Moke malware has wormed its way across from Windows and Linux and onto Mac OS X in the form of Backdoor.OSX.Mokes, threatening Apple’s operating system with malicious code.

Discovered by cyber security firm Kaspersky Labs back in January, the Moke family of malware can swipe all manner of data from an infected machine, such as key-strokes, documents, pictures and screenshots.

It also creates a backdoor into the operating systems to allow hackers to execute arbitrary commands on a targeted computer.

“After the discovery of the binaries for Linux and Windows systems, we have now finally come across the OS X version of Mokes.A. It is written in C++ using Qt, a cross-platform application framework, and is statically linked to OpenSSL.” explained Kaspersky security researcher Stefan Ortloff.

Threatening Mac OS X

When Backdoor.OSX.Mokes is executed for the first time is makes copies of itself and spreads to a number of locations in a machine’s operating system library.
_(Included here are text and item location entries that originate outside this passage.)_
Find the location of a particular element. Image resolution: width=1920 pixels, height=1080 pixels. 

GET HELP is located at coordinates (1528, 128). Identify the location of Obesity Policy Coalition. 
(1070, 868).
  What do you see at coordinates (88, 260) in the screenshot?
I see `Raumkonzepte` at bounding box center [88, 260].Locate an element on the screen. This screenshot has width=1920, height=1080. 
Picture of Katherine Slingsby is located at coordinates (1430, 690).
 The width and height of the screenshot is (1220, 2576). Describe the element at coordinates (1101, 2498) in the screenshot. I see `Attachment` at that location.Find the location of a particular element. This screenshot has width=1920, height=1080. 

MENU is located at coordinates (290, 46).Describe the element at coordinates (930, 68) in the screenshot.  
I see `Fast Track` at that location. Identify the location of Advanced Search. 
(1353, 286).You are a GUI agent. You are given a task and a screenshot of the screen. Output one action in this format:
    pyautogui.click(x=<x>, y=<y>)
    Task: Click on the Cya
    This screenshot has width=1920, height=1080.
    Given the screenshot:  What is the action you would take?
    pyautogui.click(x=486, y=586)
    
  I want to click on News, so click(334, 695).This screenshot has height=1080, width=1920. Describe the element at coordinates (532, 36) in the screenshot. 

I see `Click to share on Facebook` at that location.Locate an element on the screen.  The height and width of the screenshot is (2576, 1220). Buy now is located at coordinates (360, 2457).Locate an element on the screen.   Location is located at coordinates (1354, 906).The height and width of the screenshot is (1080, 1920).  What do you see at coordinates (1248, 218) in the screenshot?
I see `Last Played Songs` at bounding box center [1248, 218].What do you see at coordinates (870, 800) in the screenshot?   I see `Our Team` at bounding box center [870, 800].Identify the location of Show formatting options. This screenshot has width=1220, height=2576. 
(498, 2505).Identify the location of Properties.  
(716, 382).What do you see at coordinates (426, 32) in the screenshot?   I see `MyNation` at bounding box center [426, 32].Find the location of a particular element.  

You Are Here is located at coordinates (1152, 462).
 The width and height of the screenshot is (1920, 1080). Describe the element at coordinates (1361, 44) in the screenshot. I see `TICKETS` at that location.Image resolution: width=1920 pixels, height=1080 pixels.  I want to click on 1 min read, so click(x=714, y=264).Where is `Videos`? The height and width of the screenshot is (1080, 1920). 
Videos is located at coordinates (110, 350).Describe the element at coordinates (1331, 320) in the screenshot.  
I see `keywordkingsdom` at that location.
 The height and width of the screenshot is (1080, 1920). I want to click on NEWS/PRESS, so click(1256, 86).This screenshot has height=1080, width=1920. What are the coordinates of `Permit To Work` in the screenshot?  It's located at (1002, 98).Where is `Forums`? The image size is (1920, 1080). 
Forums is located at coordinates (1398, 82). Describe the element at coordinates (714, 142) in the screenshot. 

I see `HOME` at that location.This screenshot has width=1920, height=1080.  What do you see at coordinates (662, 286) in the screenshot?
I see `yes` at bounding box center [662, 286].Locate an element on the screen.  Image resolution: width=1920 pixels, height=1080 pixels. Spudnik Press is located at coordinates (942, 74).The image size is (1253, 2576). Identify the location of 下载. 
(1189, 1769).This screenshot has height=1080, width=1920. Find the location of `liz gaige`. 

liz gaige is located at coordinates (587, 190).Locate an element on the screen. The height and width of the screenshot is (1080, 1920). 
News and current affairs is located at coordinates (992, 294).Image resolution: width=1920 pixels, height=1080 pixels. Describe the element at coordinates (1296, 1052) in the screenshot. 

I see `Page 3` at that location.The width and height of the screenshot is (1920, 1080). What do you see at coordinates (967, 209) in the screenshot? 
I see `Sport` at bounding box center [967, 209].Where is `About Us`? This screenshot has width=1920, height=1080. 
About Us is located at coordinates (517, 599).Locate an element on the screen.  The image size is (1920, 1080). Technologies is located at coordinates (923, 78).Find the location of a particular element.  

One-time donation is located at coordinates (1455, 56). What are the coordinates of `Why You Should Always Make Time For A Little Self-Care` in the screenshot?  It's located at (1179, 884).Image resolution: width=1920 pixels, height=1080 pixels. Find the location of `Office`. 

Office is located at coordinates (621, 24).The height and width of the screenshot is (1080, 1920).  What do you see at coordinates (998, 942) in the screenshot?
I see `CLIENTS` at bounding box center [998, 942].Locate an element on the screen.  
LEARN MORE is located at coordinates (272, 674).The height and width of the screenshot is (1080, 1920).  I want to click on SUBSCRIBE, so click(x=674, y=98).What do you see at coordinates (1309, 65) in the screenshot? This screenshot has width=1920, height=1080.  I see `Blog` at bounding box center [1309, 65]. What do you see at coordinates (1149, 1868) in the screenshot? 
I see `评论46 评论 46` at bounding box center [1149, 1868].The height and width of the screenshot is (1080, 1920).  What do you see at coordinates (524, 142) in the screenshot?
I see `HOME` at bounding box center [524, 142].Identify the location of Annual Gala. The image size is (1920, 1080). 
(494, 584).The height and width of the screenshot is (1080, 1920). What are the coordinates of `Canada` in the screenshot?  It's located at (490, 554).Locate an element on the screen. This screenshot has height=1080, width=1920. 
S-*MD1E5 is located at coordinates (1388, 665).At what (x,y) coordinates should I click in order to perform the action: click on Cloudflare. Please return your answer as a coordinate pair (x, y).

It lurks in folders containing everyday software such as Apple’s App Store, Google Chrome, Skype and Dropbox.

From there it can tamper with the system to make a connection to a command and control centre server through an HTTP connection on TCP port 80. Once a connection is established the hacker in control of the command server can setup backdoor features that allow for data to be stolen using techniques such as monitoring removable storage on the infected machine and scanning the file system for documents.

Tracking the source of a Moke attack is also particularly tricky as it uses strong AES-256-CBC encryption to effectively hide its activities and communicate with the command server.

Backdoors in Mac OS X are not as common as they are in Windows machines, but they appear to be increasingly uncovered by security researchers. Kaspersky did not detail how widespread the Moke malware or how much of a threat it poses to Macs, but the security firm assumes it is out “in-the-wild” in the same ‘packed’ form as its Linux variant.